The **time step** divides time into discrete steps ($t$), where each step determines a cycle in the environment-agent interaction. The **environment** is what defines the world that the agent interacts with. It has a basic loop that initiates by producing a state and a reward for the agent to sense and process. Then, it accepts an action from the agent and cycles back to produce another state again. 

The **agent** learns to achieve goals by interacting with the environment, having a loop where it senses the state and the reward from the environment, and then selects an action to pass to the environment. The **state** represents the situation in the environment that the agent is going to make his actions based on. 

**Reward** ($r_t$) is a scalar value, a floating point number, returned by the environment when the agent selects an action. An **action** is what an agent takes on each time step, which can be discrete as of one of a fixed number of actions like in a video game or continuous like steering the wheel at a certain angle or changing the angle of the gas pedal to feed more or less gas in. 

A **policy** ($\pi$) is a mapping from a particular state to an action to take in that state. It can be deterministic, where it is the same action each time, or stochastic, where 70% of the time you take action one, and 30% of the time you take action two.

**Value function** measures the goodness of a state in the long run as calculated by an agent. In fact, it is the expected long-term accumulation of reward, starting from state $s$, and following policy $\pi$. As analogy, the reward is kind of like an immediate pleasure or pain experienced by a person, while the value function represents a more farsighted judgement to the value of a state. Value functions come in two basic flavors: the straight value function ($V^{\pi}(s)$) that represents the goodness of that state when following policy $\pi$; and the $Q$ function ($Q^{\pi}(s,a)$), which is the goodness of a state $s$, first taking an action $a$ and then following a normal policy $\pi$.

● **DATA BLOCK**

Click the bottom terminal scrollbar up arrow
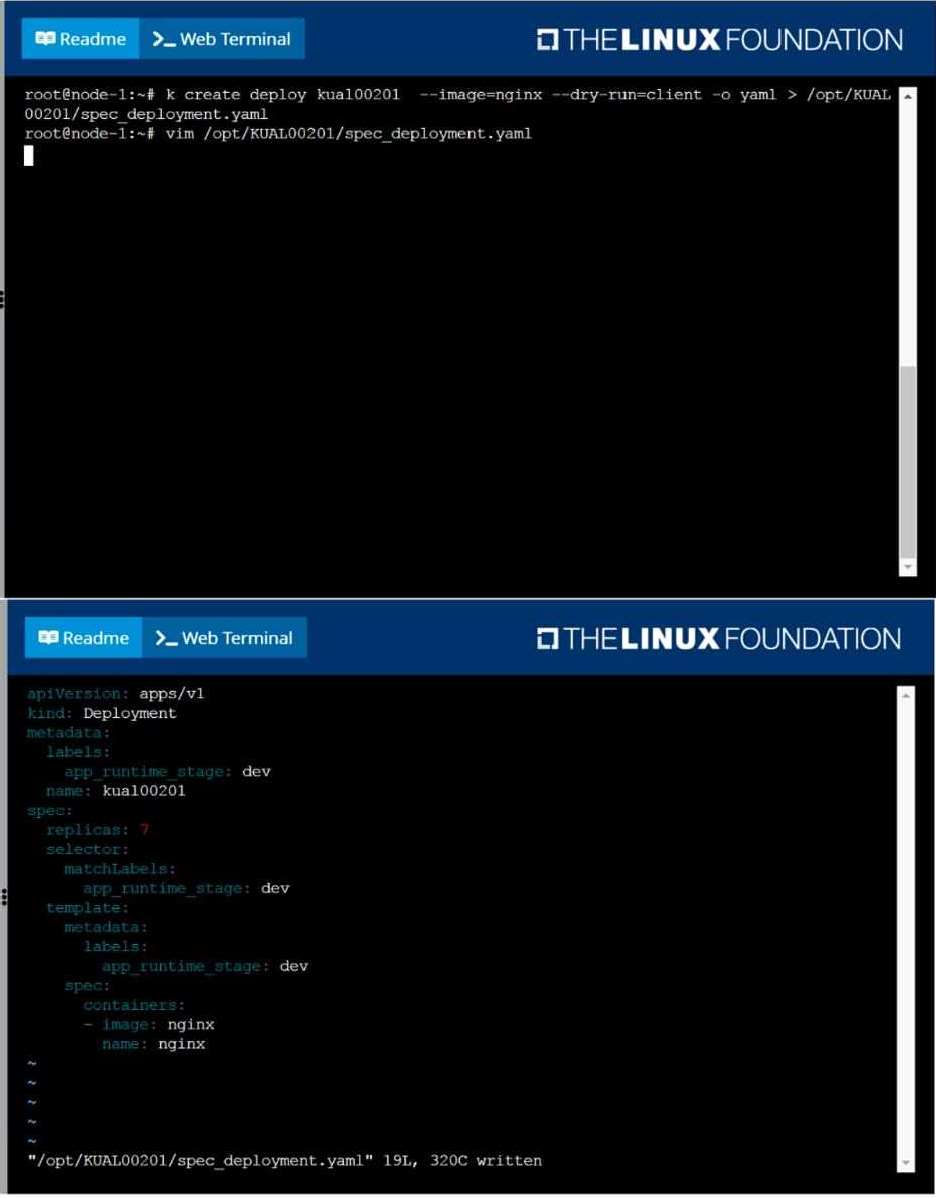The height and width of the screenshot is (1198, 936). [x=906, y=696]
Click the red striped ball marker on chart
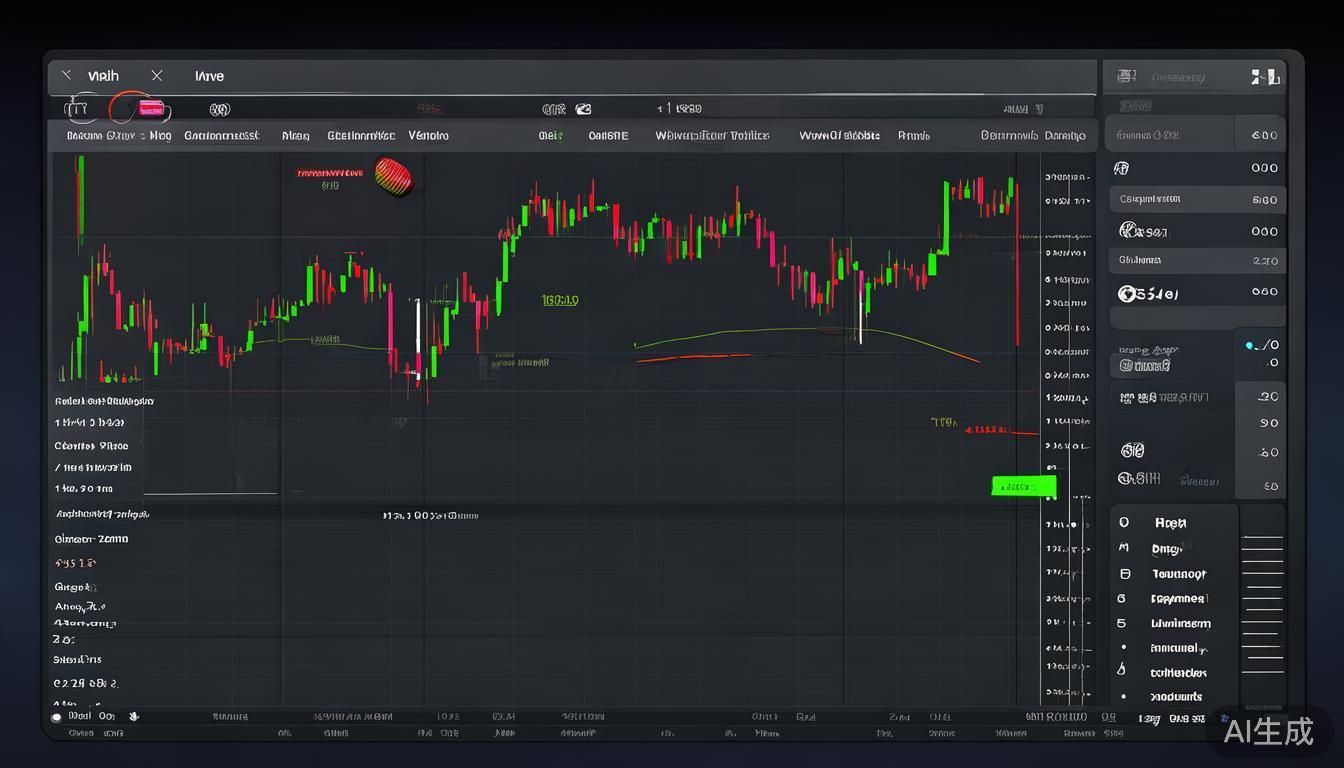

● **EXERCISE SET**
a: Answer these about the reinforcement learning text:
(i) What kind of value is a reward?
(ii) In the stochastic policy example, what share of the time is action two taken?
(iii) What are the two basic flavors of value function?
b: From the reinforcement learning text, quote the passage starting with "The **time step**" and going on through "another state again.".

● **THE SOLUTIONS**
a:
(i) A scalar value, a floating point number.
(ii) 30% of the time.
(iii) The straight value function ($V^{\pi}(s)$) and the $Q$ function ($Q^{\pi}(s,a)$).

b:
The **time step** divides time into discrete steps ($t$), where each step determines a cycle in the environment-agent interaction. The **environment** is what defines the world that the agent interacts with. It has a basic loop that initiates by producing a state and a reward for the agent to sense and process. Then, it accepts an action from the agent and cycles back to produce another state again.